Local authorities in the worst-affected areas have been given until next week to provide an initial assessment of the damage -- thought to cost the country up to €300m.
But many coastal communities will be counting the cost for months. Irish MEPs have also said Ireland could draw down funding from the €500m European Union Solidarity Fund, set up to respond to major natural disasters.
Youghal Town Council is determined to try to repair its €250,000 timber boardwalk, which was virtually destroyed by Sunday's gales.
In Kerry, a shipwreck that remained almost totally buried in the sand for 111 years was finally uncovered.
The Sunbeam ran aground on Rossbeigh beach in January 1903 and only its gunnel protruded from the sand until it was unearthed by the ferocity of the storm.
In Waterford, council efforts were successful in stabilising a sinkhole or chasm bored underneath a major Tramore road by the waves.
It took a 20-strong construction crew working around the clock, and eight truck loads of concrete, to stabilise the chasm that at one stage measured seven-metres-by-six-metres, closed Strand Road in the popular seaside town and threatened to undermine the foundations of two nearby apartment blocks.
The raging storm left Tramore's promenade buried under more than 30cm of sand and debris.
Islands off the west coast were hit by some of the most damaging high winds and waves. A 20-metre fin whale had to be buried for a second time. It had washed up on Keel Beach, Achill Island, last month, and died a few hours later.
Despite being buried deep beneath the beach's sand dunes, the body of the creature re-emerged following the deluge of stormy weather.
Locals said the damage on the island was like "something you'd see in an apocalypse".
Maggie Morrisson described how the water had overcome sandbags at her sister's home, breaking through her front door and knocking over her fridge freezer and piano, leaving behind a trail of dead worms, bottles and sludge.
On Inishmore, Galway Bay, islanders across the 31 sqkm island are without vital services after storms destroyed roads on either side of Athchursail Arann, the island's only fuel depot and waste recycling facility.
The plant's director, Cathy Ni Ghoill, said: "It's like a sea monster came up and took a huge bite" out of the island's main coastal road.
"We can't get our trucks out to deliver home heating. We collect food bins from houses, but we can't collect them either. Now the waste is building up outside people's houses," she told the Irish Independent.
Meanwhile, the promenade at Lahinch, Co Clare, that suffered what has been estimated to be several million euro worth of damage, could reopen before the weekend.
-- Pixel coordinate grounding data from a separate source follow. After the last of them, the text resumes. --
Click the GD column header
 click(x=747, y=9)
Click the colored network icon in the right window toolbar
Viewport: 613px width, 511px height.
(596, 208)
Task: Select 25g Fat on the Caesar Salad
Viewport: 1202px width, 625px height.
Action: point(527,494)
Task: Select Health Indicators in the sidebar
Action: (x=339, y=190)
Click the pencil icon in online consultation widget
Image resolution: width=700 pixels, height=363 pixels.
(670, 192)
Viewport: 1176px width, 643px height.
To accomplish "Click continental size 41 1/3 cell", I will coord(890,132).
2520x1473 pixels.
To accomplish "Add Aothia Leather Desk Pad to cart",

Senior engineer Tom Tiernan said council crews were engaged in a clean-up operation and it was the council's intention to reopen the promenade by or before the weekend.
Carrigaholt post office reopened yesterday but only because a local farmer was able to take postmaster Patrick Gavin through flood waters from his home -- one of six left stranded at Kilcredaun, Loop Head peninsula, after a sea wall was destroyed.
Walkers in Salthill were greeted by the sight of a dead dolphin on Grattan Road beach. It is thought that it was badly injured before being swept ashore where it died.
Estimates put the cost of the damage at more than €300m.